I video e le didascalie che accompagnano ogni sezione della mostra aiutano il visitatore a districarsi anche fra le questioni religiose, con le divisioni fra il culto ariano e cattolico, che furono fondamentali nel processo di integrazione e conquista.

Dalla quinta sezione, quando si affronta l’introduzione della scrittura da parte di un popolo che era stato barbaro fra i più barbari, di quelli, cioè, che non avevano avuto contatti diretti con l’Impero romano, si passa dal racconto della vita quotidiana, a quello sulla gestione del potere che culmina con la fondazione e il controllo dei monasteri.
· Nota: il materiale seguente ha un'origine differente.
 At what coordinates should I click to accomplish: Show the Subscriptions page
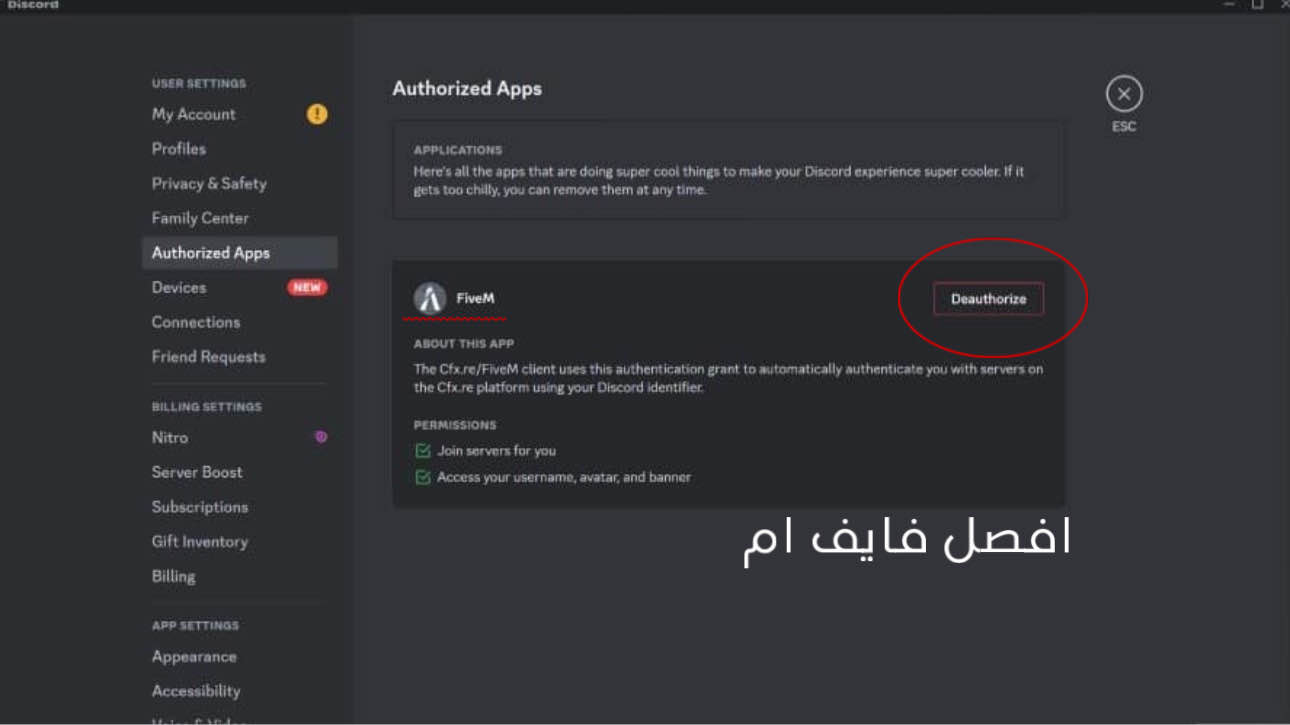[200, 507]
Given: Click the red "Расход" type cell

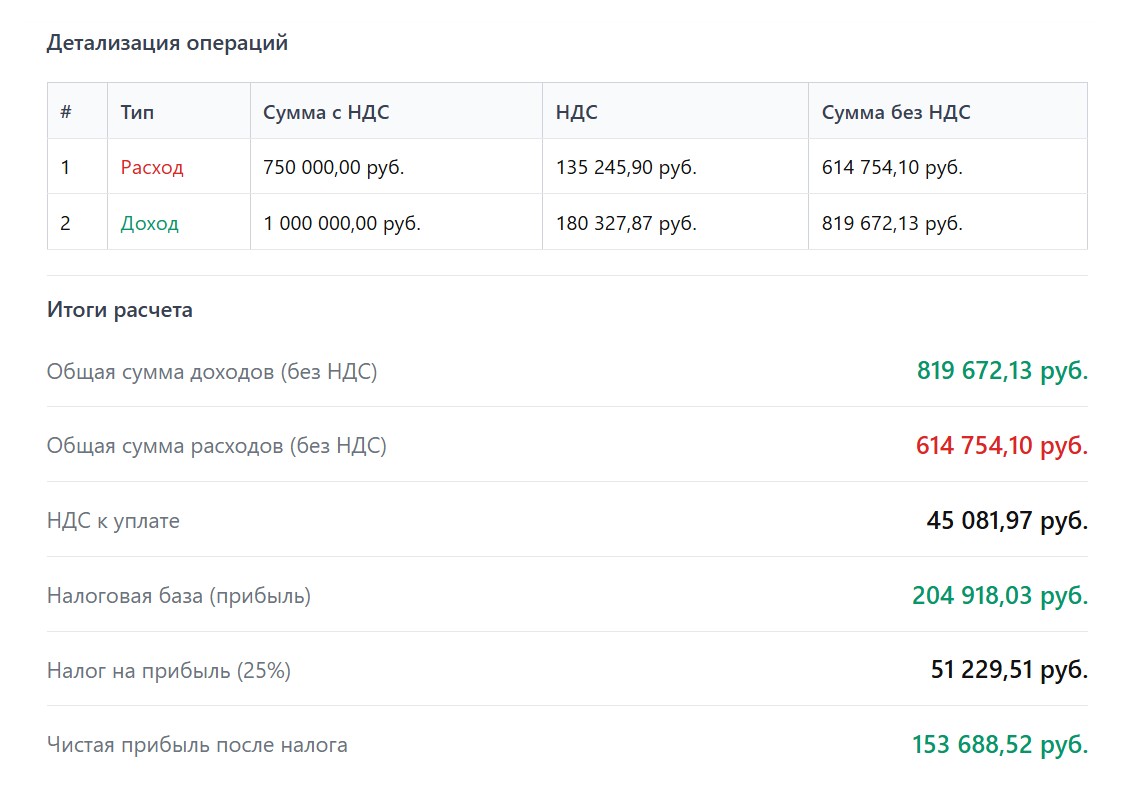Looking at the screenshot, I should [152, 167].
«Nei due secoli di dominio, una delle trasformazioni più radicali è la conversione al cristianesimo», riassume Caterina Giostra. «L’arrivo dei Longobardi rappresentò una rottura violenta nella continuità della lunga storia romana e una novità dirompente anche rispetto all’invasione dei Goti che si erano posti come continuatori dell’Impero. Però, dopo lo strappo, la loro presenza creò le premesse per la ricucitura di un nuovo tessuto alla base del nostro Medio Evo».